Would you return all of this data exactly, leaving nothing out?

Records for processing:
* * * * * * * * *
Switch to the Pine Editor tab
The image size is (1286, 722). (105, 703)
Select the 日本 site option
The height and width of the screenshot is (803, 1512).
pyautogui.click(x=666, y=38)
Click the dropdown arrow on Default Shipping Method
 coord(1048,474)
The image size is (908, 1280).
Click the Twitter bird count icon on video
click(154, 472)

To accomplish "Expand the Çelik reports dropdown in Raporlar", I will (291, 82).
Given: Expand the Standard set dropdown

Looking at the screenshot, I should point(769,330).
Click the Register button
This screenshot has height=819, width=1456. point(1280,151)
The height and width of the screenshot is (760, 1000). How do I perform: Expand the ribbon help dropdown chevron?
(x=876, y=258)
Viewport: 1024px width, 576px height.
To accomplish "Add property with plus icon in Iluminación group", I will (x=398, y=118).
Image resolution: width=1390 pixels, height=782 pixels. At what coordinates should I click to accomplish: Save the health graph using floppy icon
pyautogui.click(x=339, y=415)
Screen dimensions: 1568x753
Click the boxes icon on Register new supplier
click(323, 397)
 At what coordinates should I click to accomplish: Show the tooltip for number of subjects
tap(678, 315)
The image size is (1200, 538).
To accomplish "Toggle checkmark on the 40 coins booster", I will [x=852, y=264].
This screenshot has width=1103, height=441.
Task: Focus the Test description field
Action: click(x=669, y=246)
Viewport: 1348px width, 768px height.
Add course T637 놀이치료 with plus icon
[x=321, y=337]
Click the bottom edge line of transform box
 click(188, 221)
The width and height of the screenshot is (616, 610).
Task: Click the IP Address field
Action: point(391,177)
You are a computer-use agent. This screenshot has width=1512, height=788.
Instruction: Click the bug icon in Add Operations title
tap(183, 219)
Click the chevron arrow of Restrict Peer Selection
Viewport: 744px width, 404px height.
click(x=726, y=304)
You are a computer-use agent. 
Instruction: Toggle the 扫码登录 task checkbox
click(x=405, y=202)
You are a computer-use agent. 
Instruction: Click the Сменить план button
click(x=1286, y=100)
* * * * * * * * *
Your response:
Switch to the Pine Editor tab
The image size is (1286, 722). (105, 703)
Select the 日本 site option
The height and width of the screenshot is (803, 1512).
pyautogui.click(x=666, y=38)
Click the dropdown arrow on Default Shipping Method
 coord(1048,474)
The image size is (908, 1280).
Click the Twitter bird count icon on video
click(154, 472)

To accomplish "Expand the Çelik reports dropdown in Raporlar", I will (291, 82).
Given: Expand the Standard set dropdown

Looking at the screenshot, I should point(769,330).
Click the Register button
This screenshot has height=819, width=1456. point(1280,151)
The height and width of the screenshot is (760, 1000). How do I perform: Expand the ribbon help dropdown chevron?
(x=876, y=258)
Viewport: 1024px width, 576px height.
To accomplish "Add property with plus icon in Iluminación group", I will (x=398, y=118).
Image resolution: width=1390 pixels, height=782 pixels. At what coordinates should I click to accomplish: Save the health graph using floppy icon
pyautogui.click(x=339, y=415)
Screen dimensions: 1568x753
Click the boxes icon on Register new supplier
click(323, 397)
 At what coordinates should I click to accomplish: Show the tooltip for number of subjects
tap(678, 315)
The image size is (1200, 538).
To accomplish "Toggle checkmark on the 40 coins booster", I will [x=852, y=264].
This screenshot has width=1103, height=441.
Task: Focus the Test description field
Action: click(x=669, y=246)
Viewport: 1348px width, 768px height.
Add course T637 놀이치료 with plus icon
[x=321, y=337]
Click the bottom edge line of transform box
 click(188, 221)
The width and height of the screenshot is (616, 610).
Task: Click the IP Address field
Action: point(391,177)
You are a computer-use agent. This screenshot has width=1512, height=788.
Instruction: Click the bug icon in Add Operations title
tap(183, 219)
Click the chevron arrow of Restrict Peer Selection
Viewport: 744px width, 404px height.
click(x=726, y=304)
You are a computer-use agent. 
Instruction: Toggle the 扫码登录 task checkbox
click(x=405, y=202)
You are a computer-use agent. 
Instruction: Click the Сменить план button
click(x=1286, y=100)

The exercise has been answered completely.